Brainiac is presented much like Johns' reinvention/combination from the previous Action Comics series. We never actually see the alien being himself; rather, he attacks through robotic drones, turning whatever indigenous technology he can find against its owners. In Krypton's case, that's all kinds of impressive alien tech. In Earth's case, it's a train manufacturer's automatons and a certain government-sponsored experiment involving one John Corben. Speaking of which, a mysterious voice on Clark's phone leads him to the aforementioned train manufacturer as a potential lead in his ongoing efforts to expose Glenmorgan's corruption. I'm not sure, but I'm thinking the voice might be John Henry Irons, since we saw him obviously position himself against government/big business corruption and torture in #2. That'd be a neat new tie to strengthen the Superman/Steel relationship.
Fear Itself #7.1: Happy now, oh ye of little faith? So yeah, Bucky survived after all and is going off to deal with his lingering Winter Soldier business from the shadows.
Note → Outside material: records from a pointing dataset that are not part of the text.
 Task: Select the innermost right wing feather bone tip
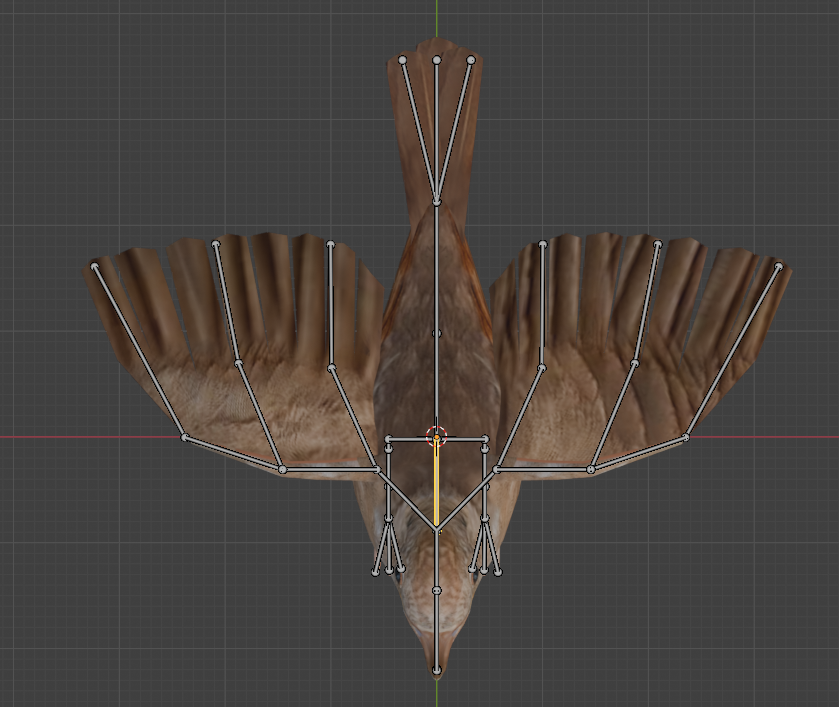click(x=543, y=243)
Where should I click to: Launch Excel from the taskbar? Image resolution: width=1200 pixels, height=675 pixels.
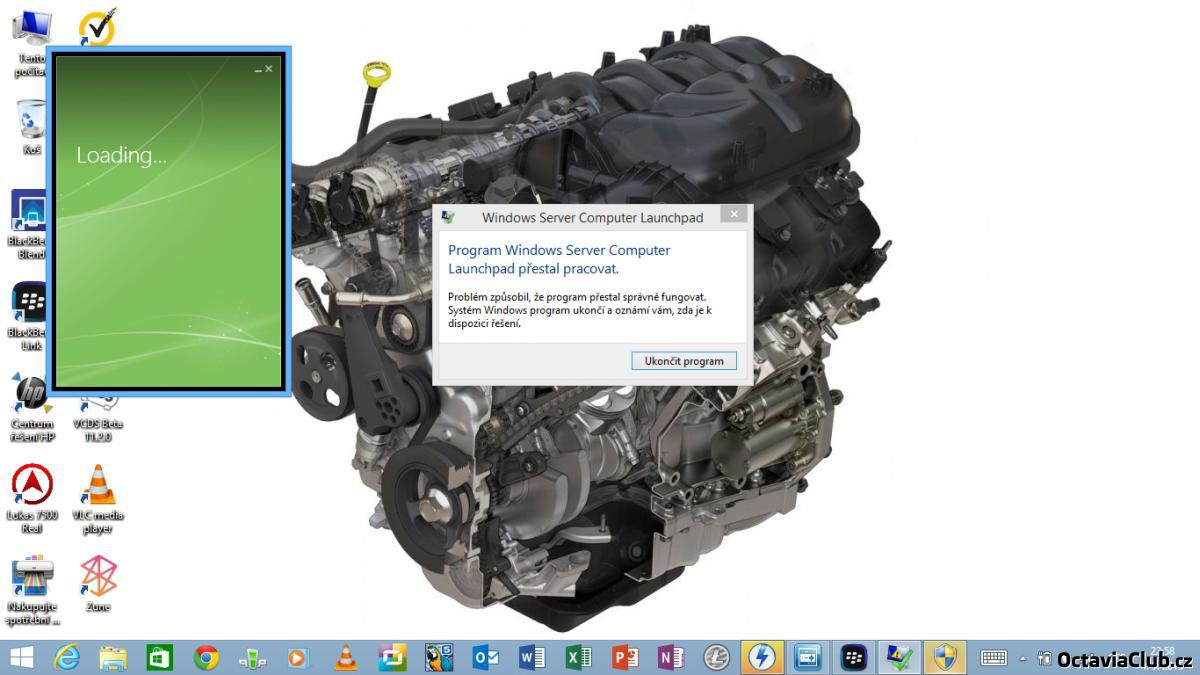tap(578, 657)
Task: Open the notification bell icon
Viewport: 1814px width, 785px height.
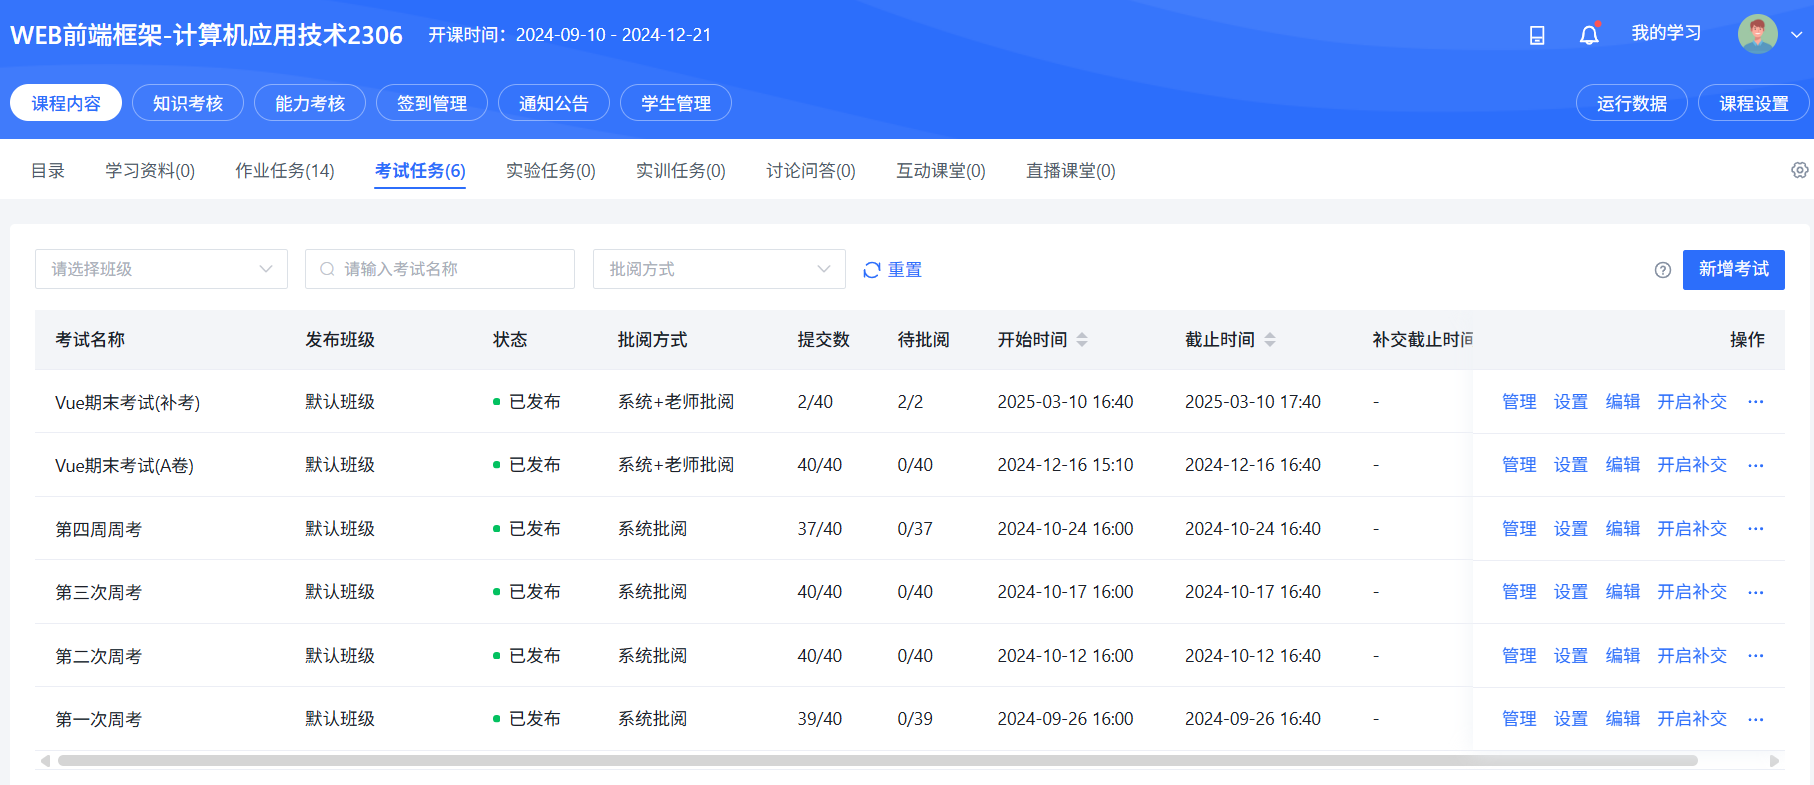Action: pyautogui.click(x=1589, y=34)
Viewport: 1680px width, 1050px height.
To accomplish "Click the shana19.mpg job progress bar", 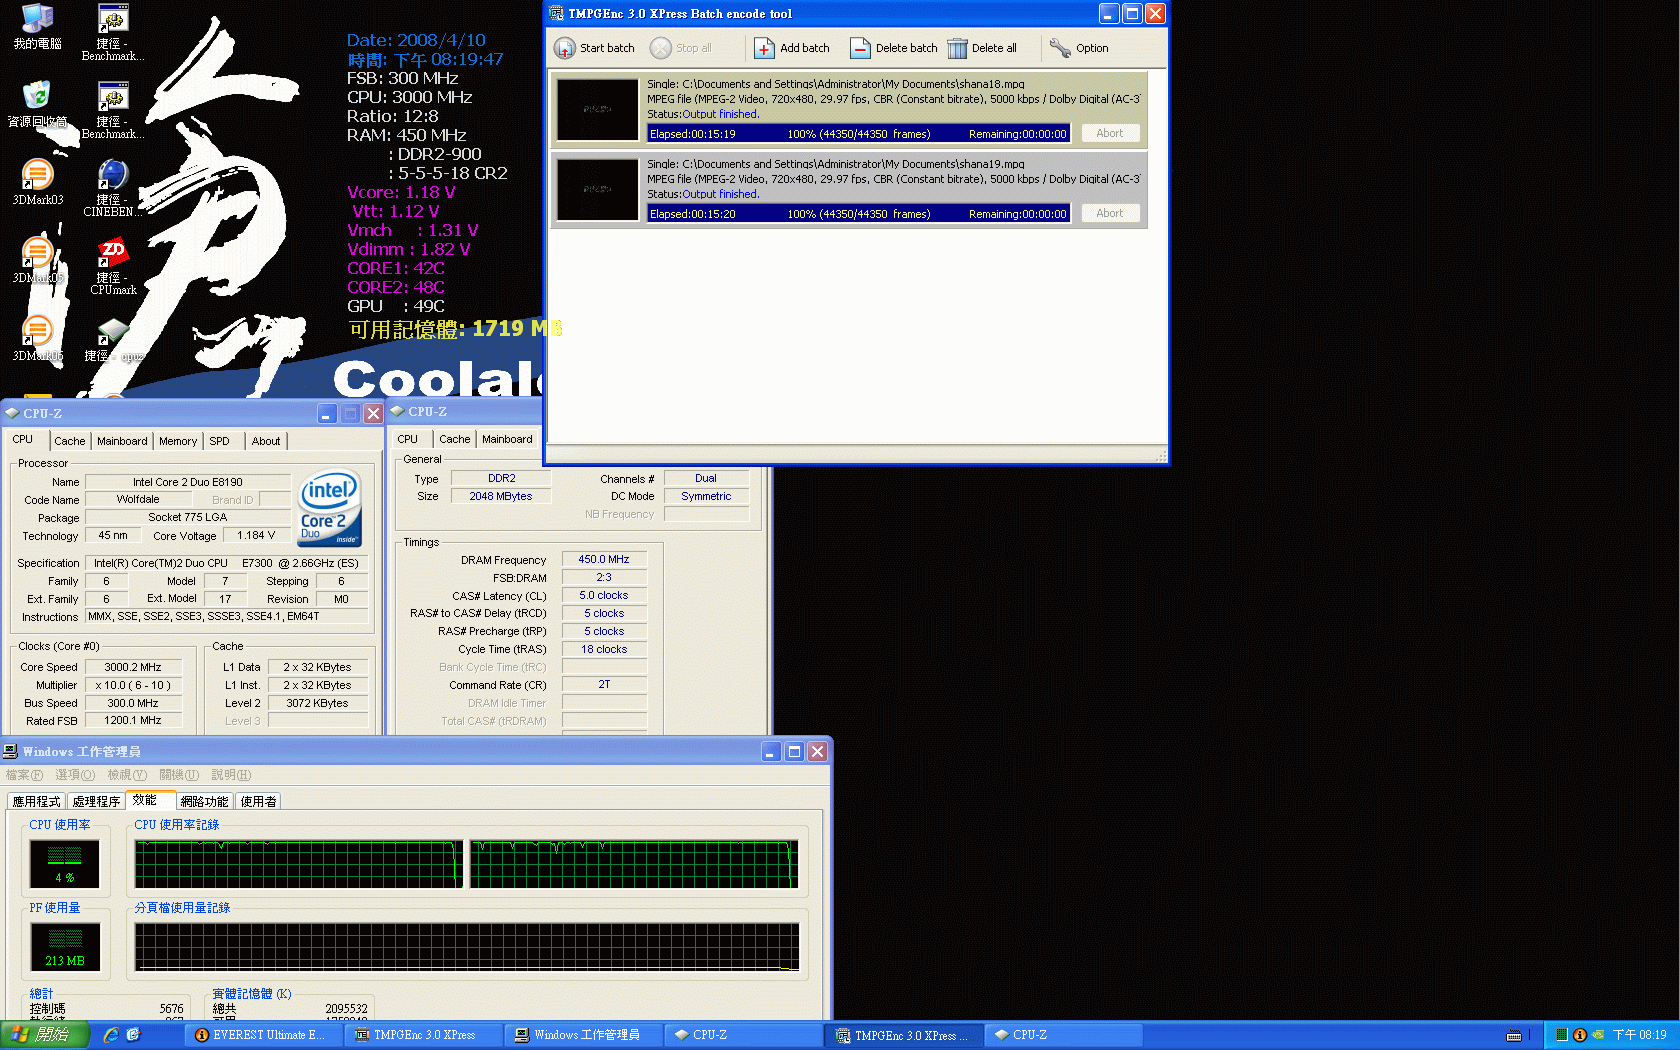I will click(x=858, y=214).
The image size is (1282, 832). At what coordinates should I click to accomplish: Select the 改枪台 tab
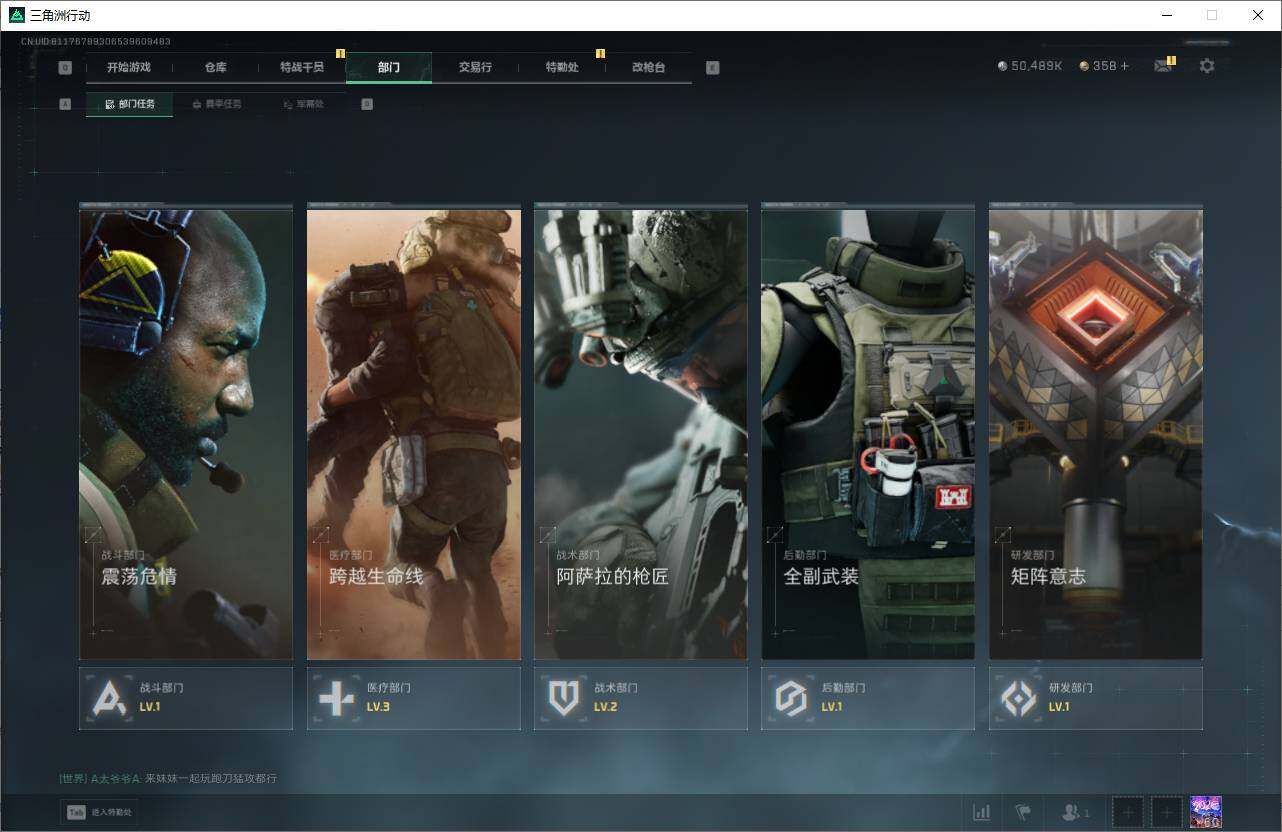[648, 67]
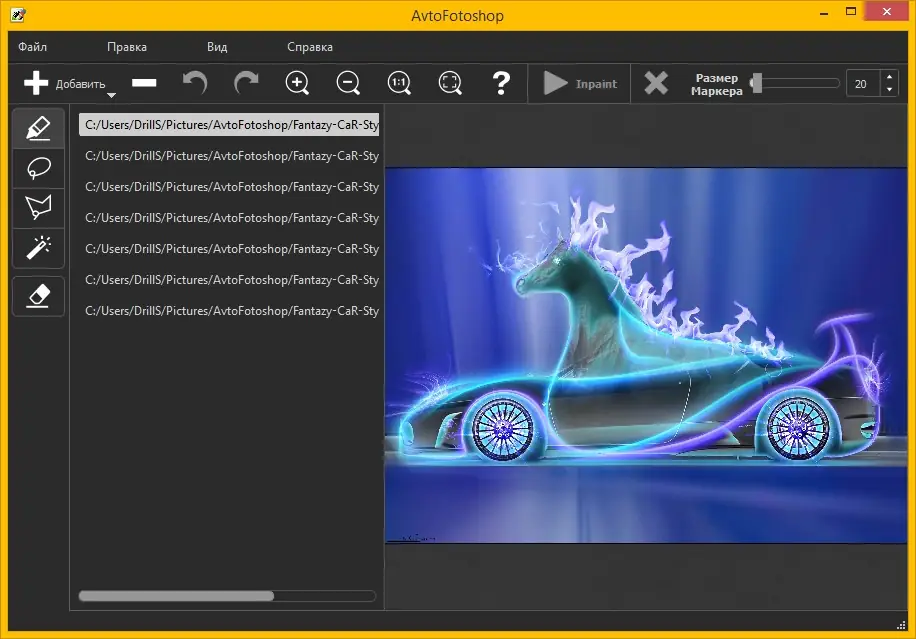Fit image to window icon
The width and height of the screenshot is (916, 639).
[x=450, y=84]
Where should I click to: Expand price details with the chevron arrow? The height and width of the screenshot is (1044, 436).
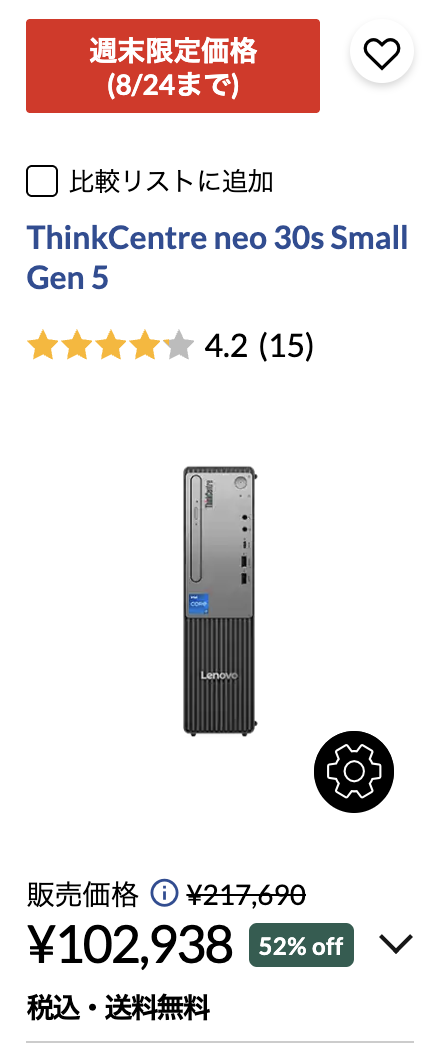[x=396, y=943]
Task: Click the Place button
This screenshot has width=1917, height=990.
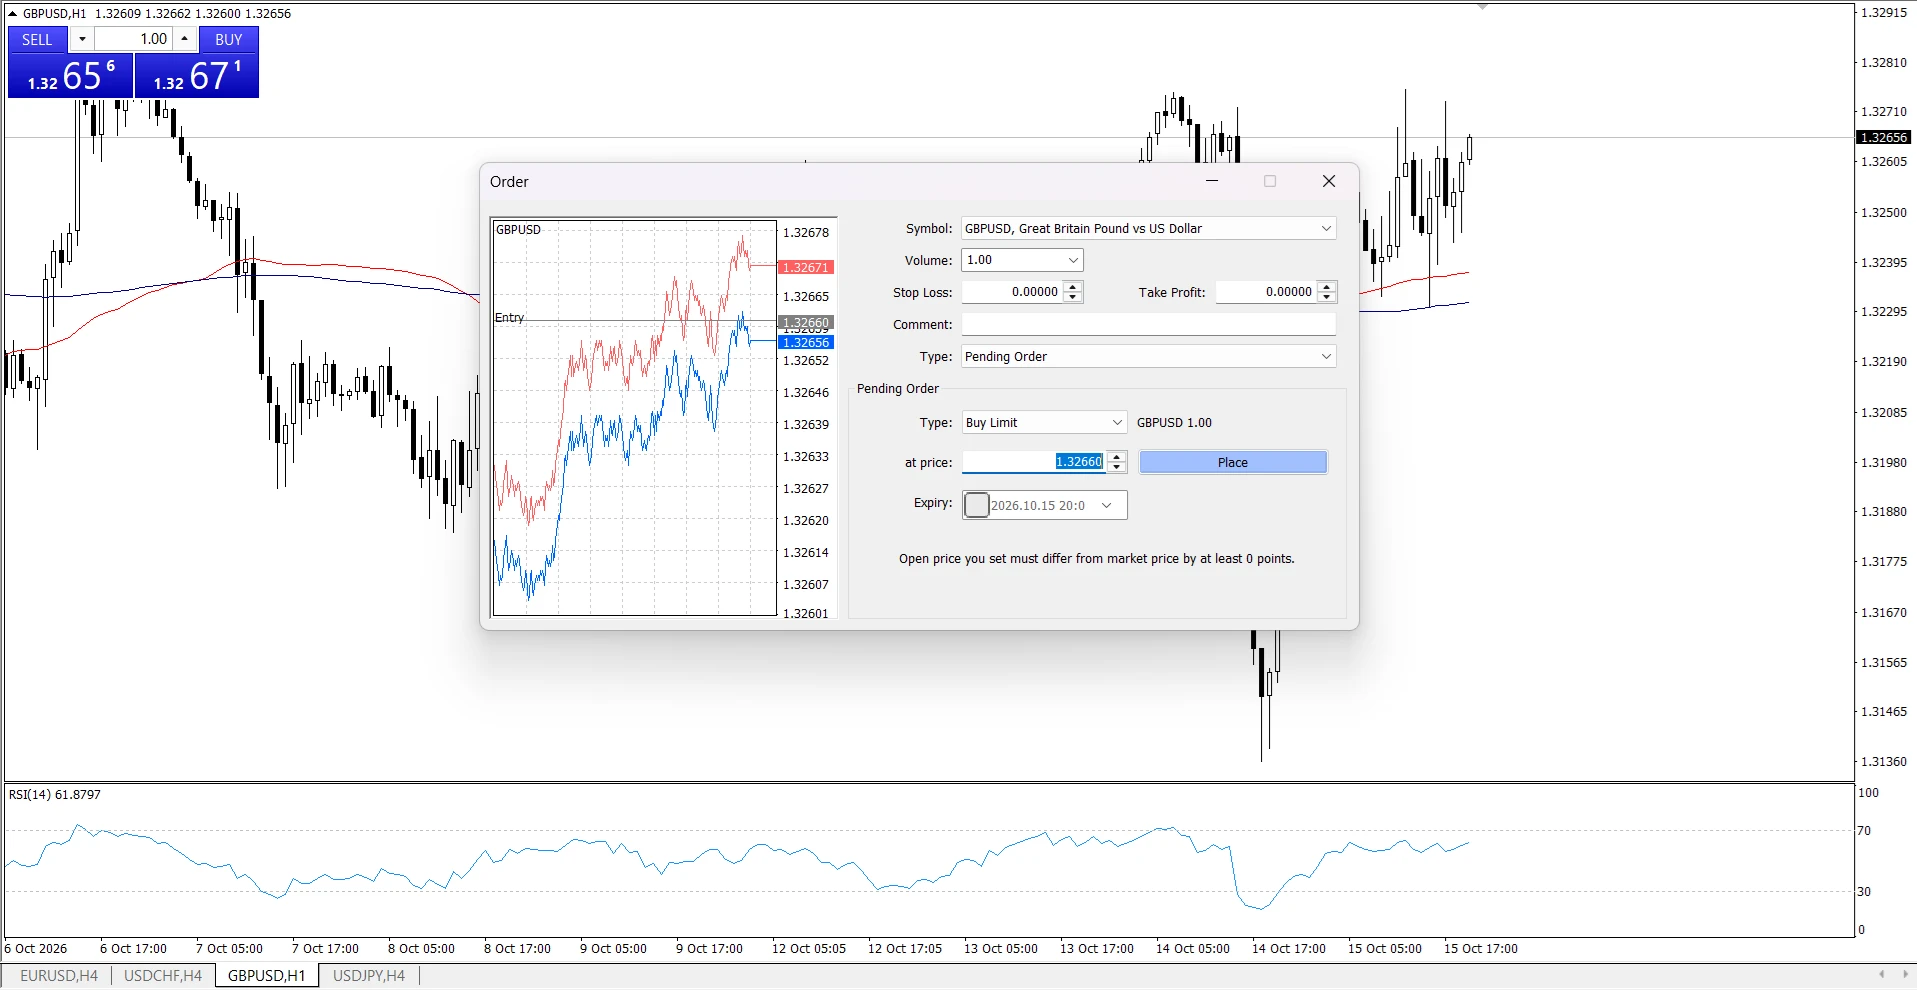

Good concept for a series starring Bucky without turning him back into Cap's sidekick or one of the many Cap-derivative heroes while Steve takes back the Captain America moniker. I'm certainly looking forward to it. I don't know if I'll be able to justify Captain America & Bucky if that keeps going, though. I'll probably wind up dropping that to make some room for Winter Soldier, since I'm far more interested in present-day stuff than what is essentially a whole series built on WWII flashbacks. Guice's art is more Kirbyesque than ever here, which I'm kind of sad to see. It's technically excellent work, as usual, because the guy's just a straight-up master comic artist; but it's lost a lot of the identity I associated with Guice's art in recent years and is turning the corner into "derivative Kirby clone" territory.
Swamp Thing: Good issue. The Rot is taking shape and becoming an interesting, entrenched part of the Swamp Thing/Animal Man/Green/Red corner of the DC universe. Abby Arcane returns (in total badass Sarah Connor style) and reveals that her and her family's heretofore unexplained mystical powers were actually a result of their innate bond with the Black/the Rot. It's an interesting retcon that's about as neatly surgical as you can get; it handily explains why Anton Arcane embraced necromancy and Frankensteinesque genetic engineering so readily and excelled so well at it--his whole family has this background tied to this universal force for the perversion of life. It enhances the Arcane line without trampling over anything that's come before. Pretty cool. It also sets up a potential return for Anton Arcane, who was always a great villain for Swamp Thing. I'm not too keen on Abby's new little brother, since her parents should both have been dead (or at least beyond reproduction) long before they could have given birth to the little bastard, but I suppose I can chalk that up to the DC universe's new, abbreviated history. I guess all of the stuff from Moore's day and before might've only happened 4 or 5 years ago in this new continuity. Awkward, but whatever; I guess it technically fits. Paquette's art continues to be gorgeous.